Work instructions -
Please transcribe only the lines that run from the line bearing "Image resolution: width=1456" to the end of the entries, keeping both end lines. Skip the pictures.

Extracted material -
---

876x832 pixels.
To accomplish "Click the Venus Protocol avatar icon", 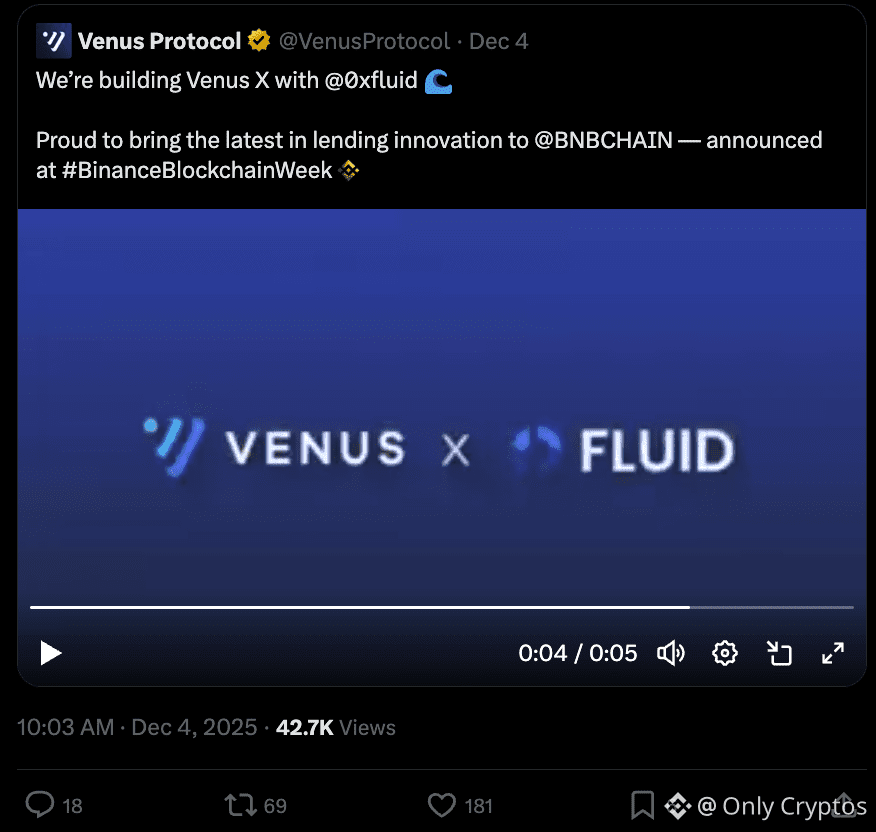I will (53, 41).
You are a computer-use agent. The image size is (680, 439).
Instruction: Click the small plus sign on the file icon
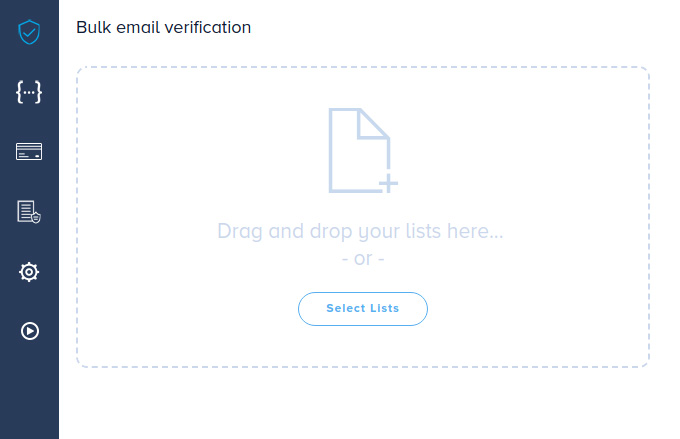tap(388, 183)
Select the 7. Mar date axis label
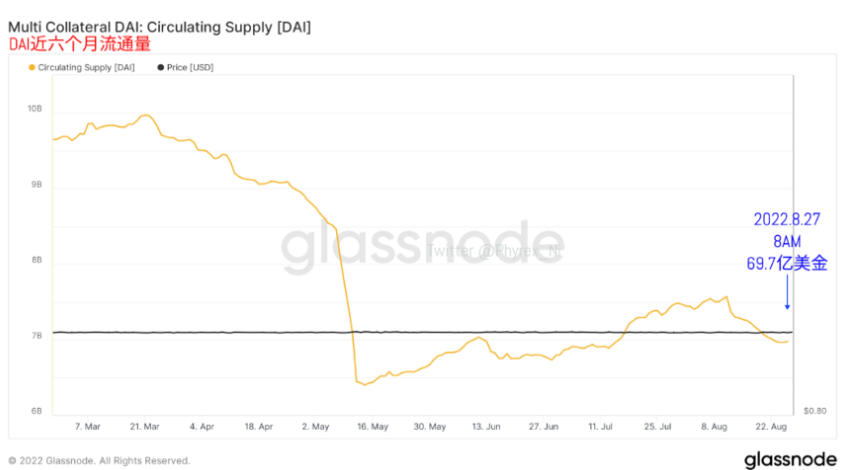846x470 pixels. point(87,426)
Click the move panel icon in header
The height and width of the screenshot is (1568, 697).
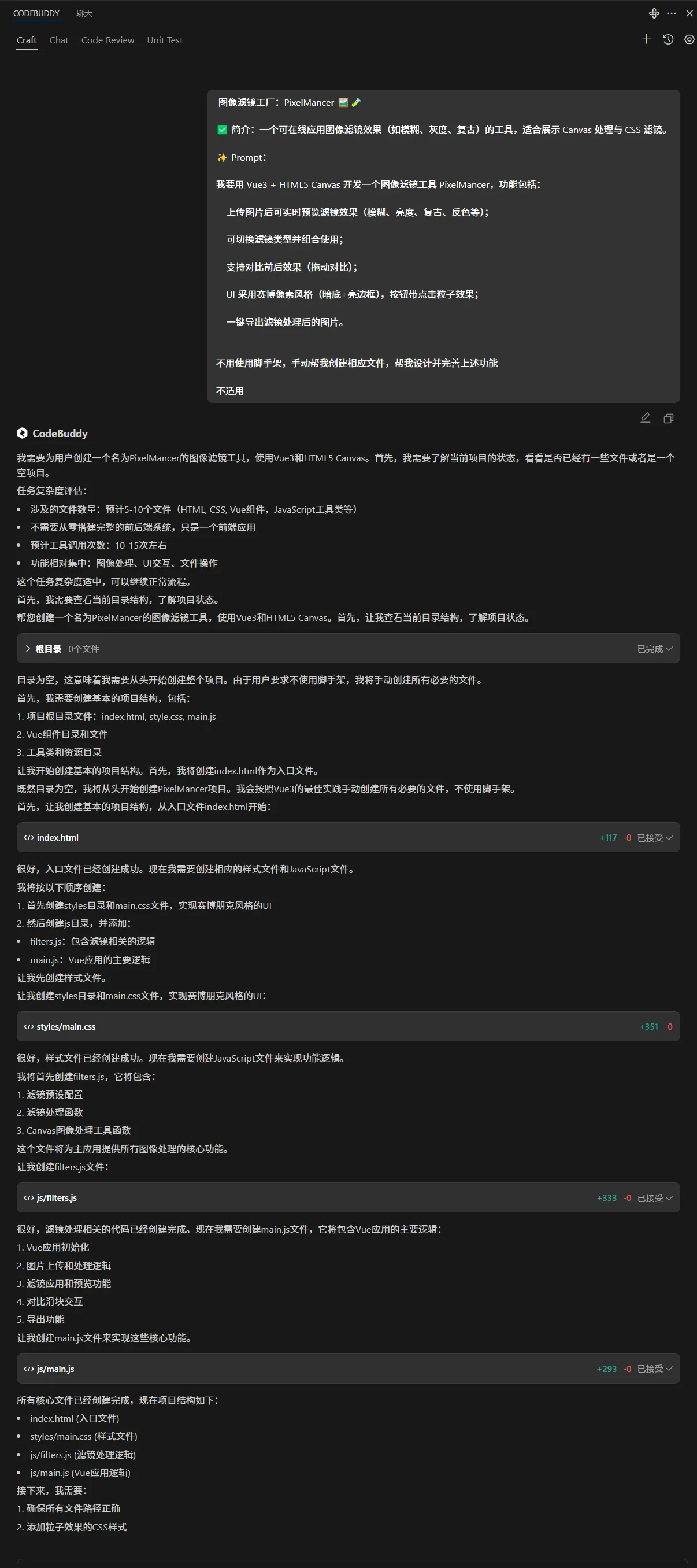point(654,13)
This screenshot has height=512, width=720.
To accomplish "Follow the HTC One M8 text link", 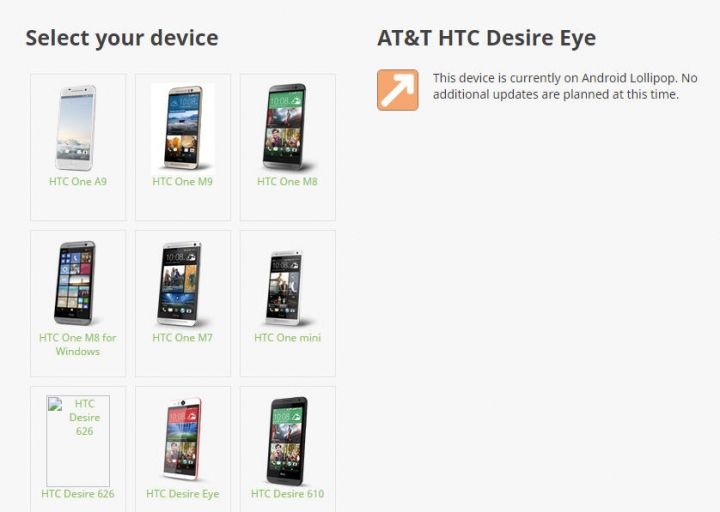I will click(x=287, y=181).
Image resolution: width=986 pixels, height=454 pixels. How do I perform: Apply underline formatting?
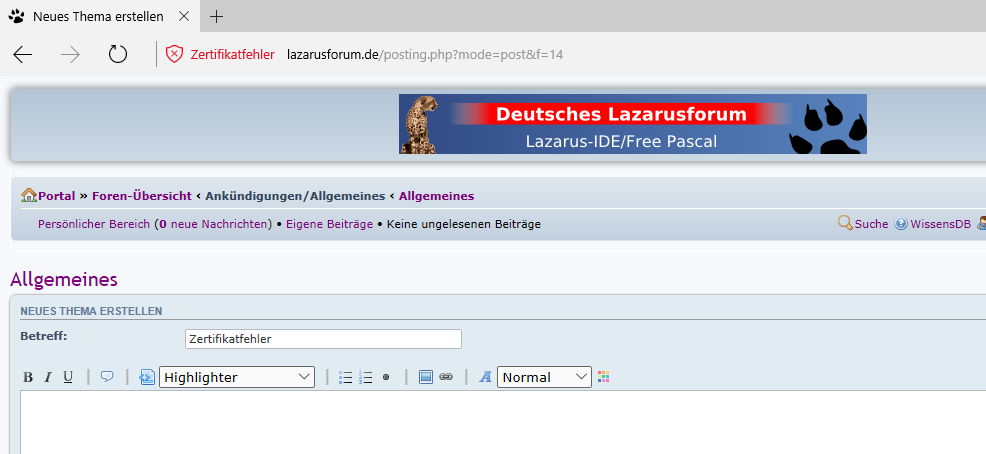coord(68,377)
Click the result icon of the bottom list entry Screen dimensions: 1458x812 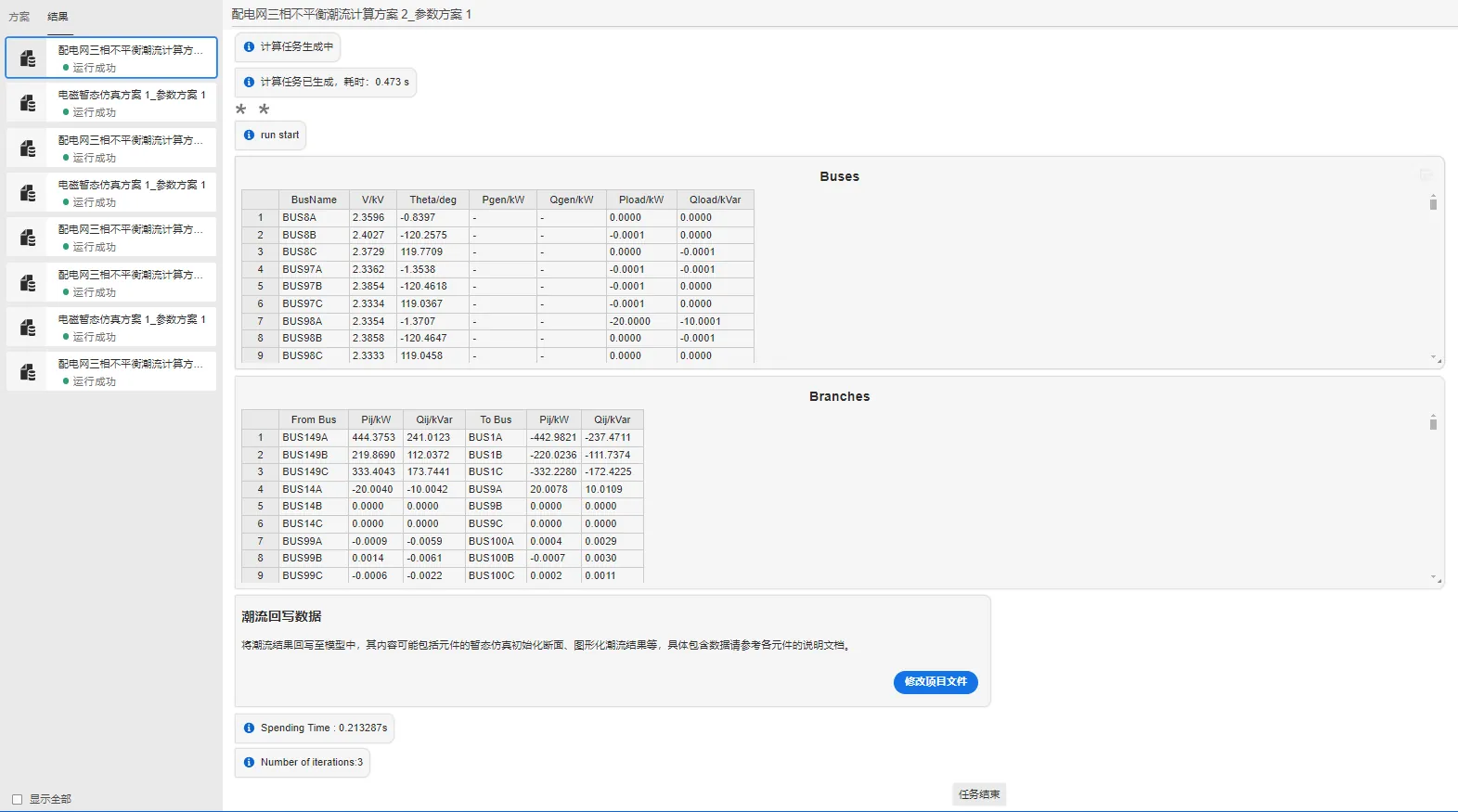coord(28,372)
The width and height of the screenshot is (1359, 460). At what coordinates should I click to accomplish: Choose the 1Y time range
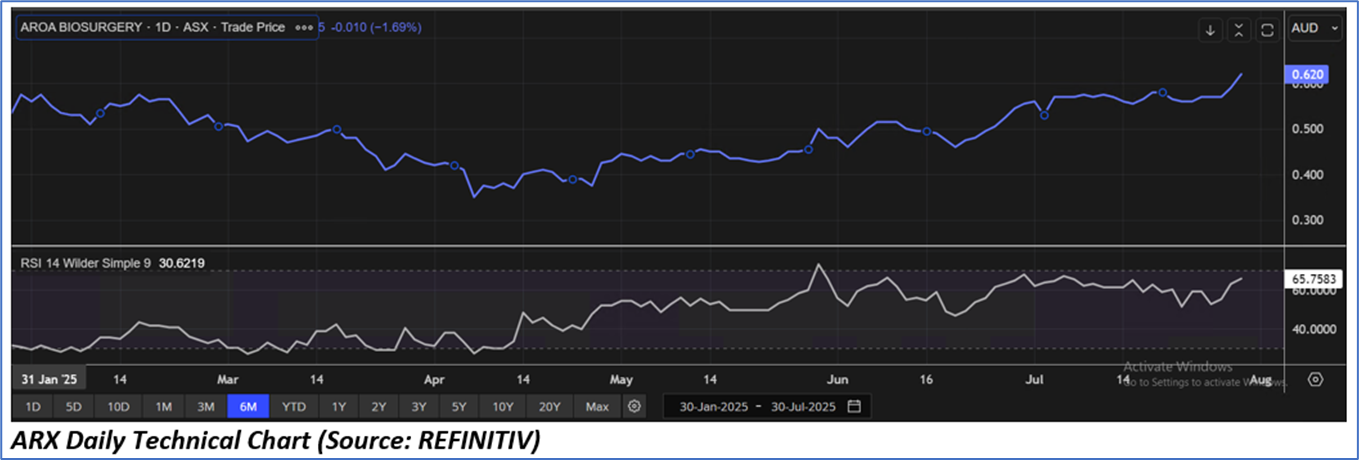coord(338,407)
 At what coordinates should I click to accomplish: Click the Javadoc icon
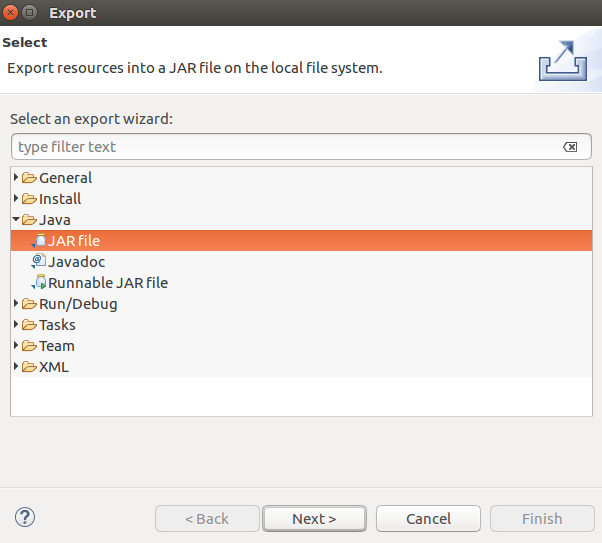(39, 261)
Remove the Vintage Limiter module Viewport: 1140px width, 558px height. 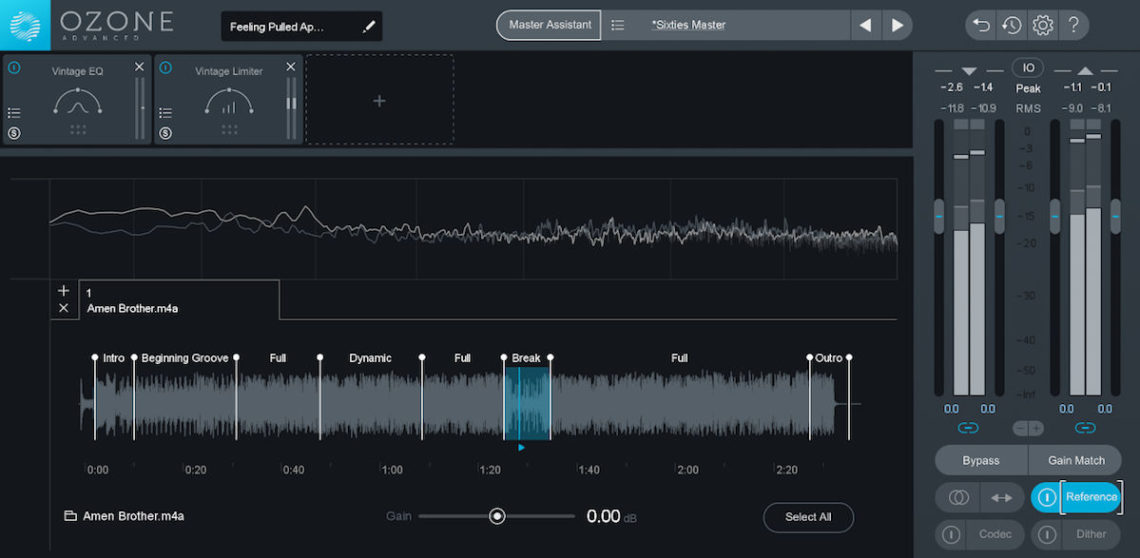pyautogui.click(x=291, y=67)
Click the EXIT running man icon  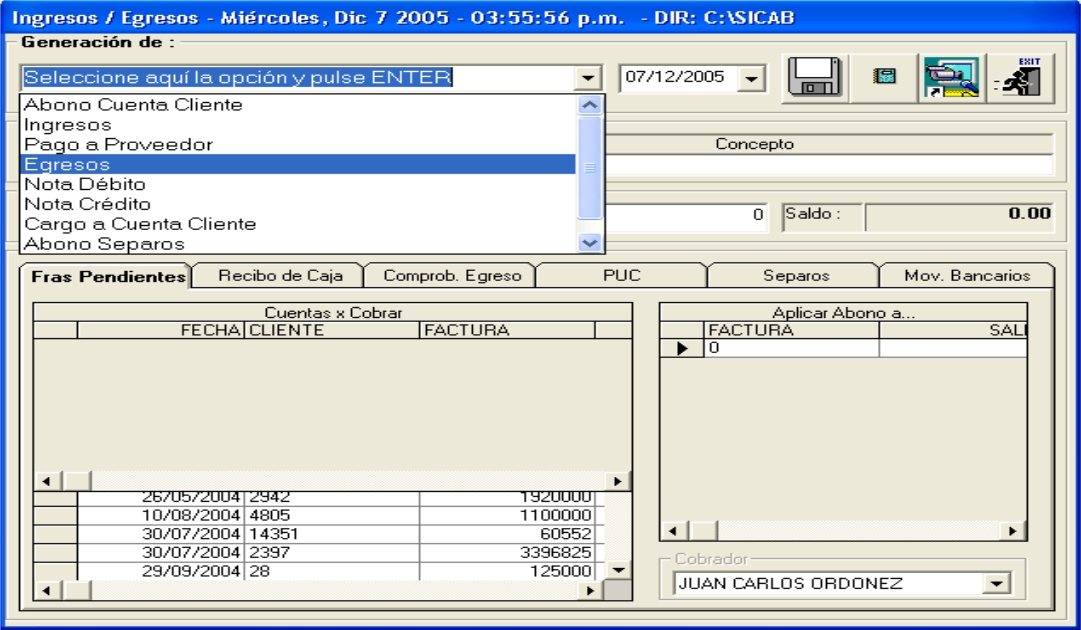(1020, 78)
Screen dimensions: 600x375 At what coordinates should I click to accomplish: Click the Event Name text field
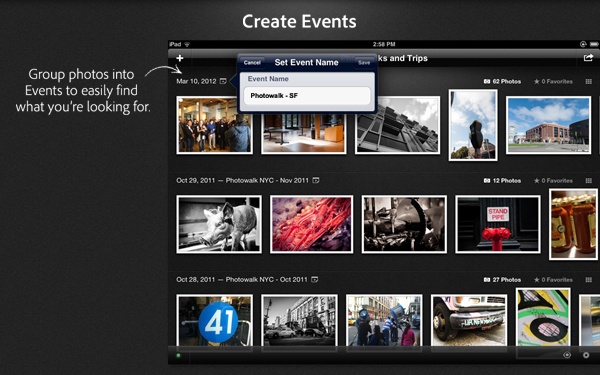[307, 96]
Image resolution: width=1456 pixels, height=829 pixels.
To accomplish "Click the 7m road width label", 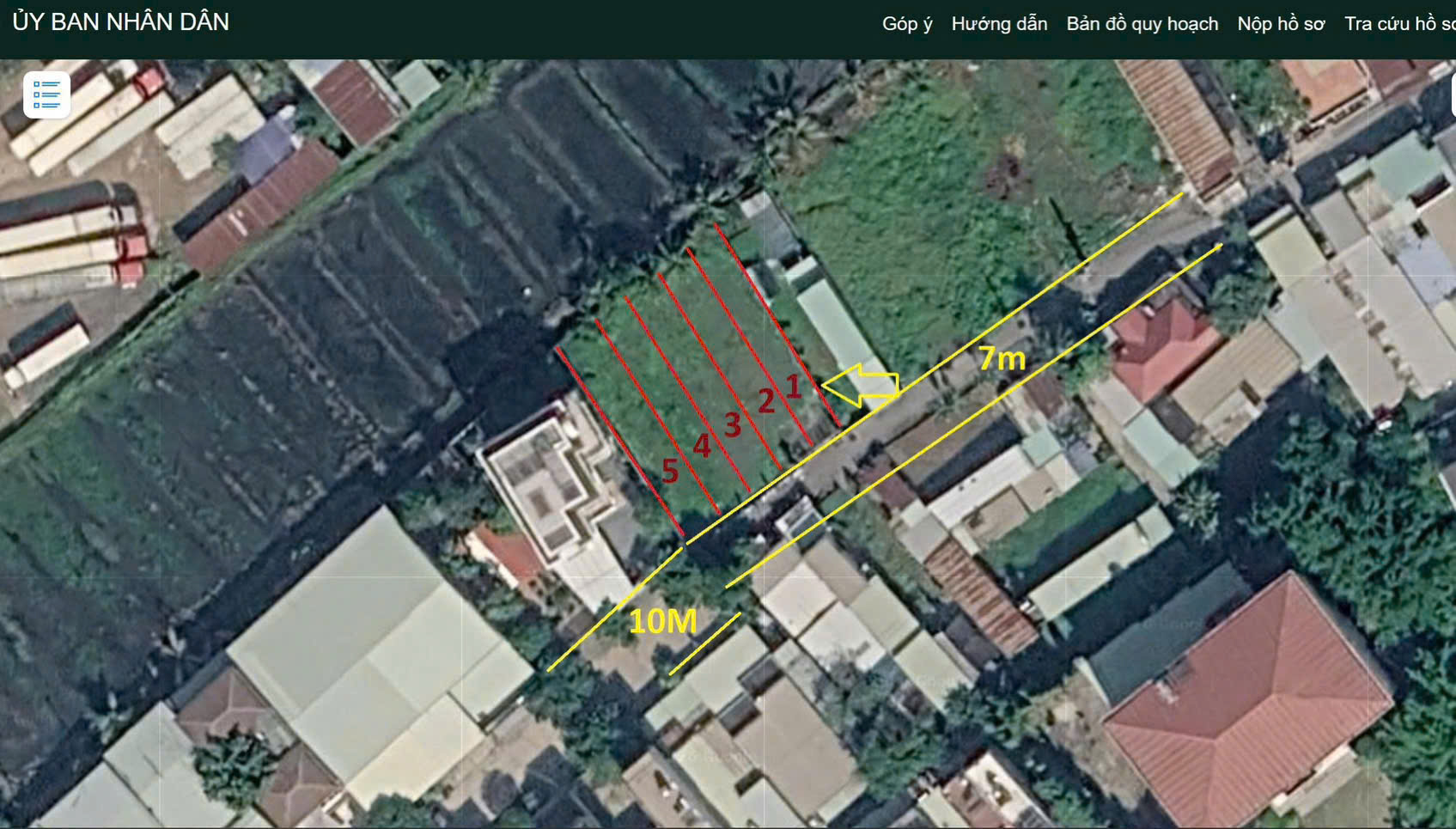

---

Task answer -
Image resolution: width=1456 pixels, height=829 pixels.
To accomplish "Click the 7m road width label", 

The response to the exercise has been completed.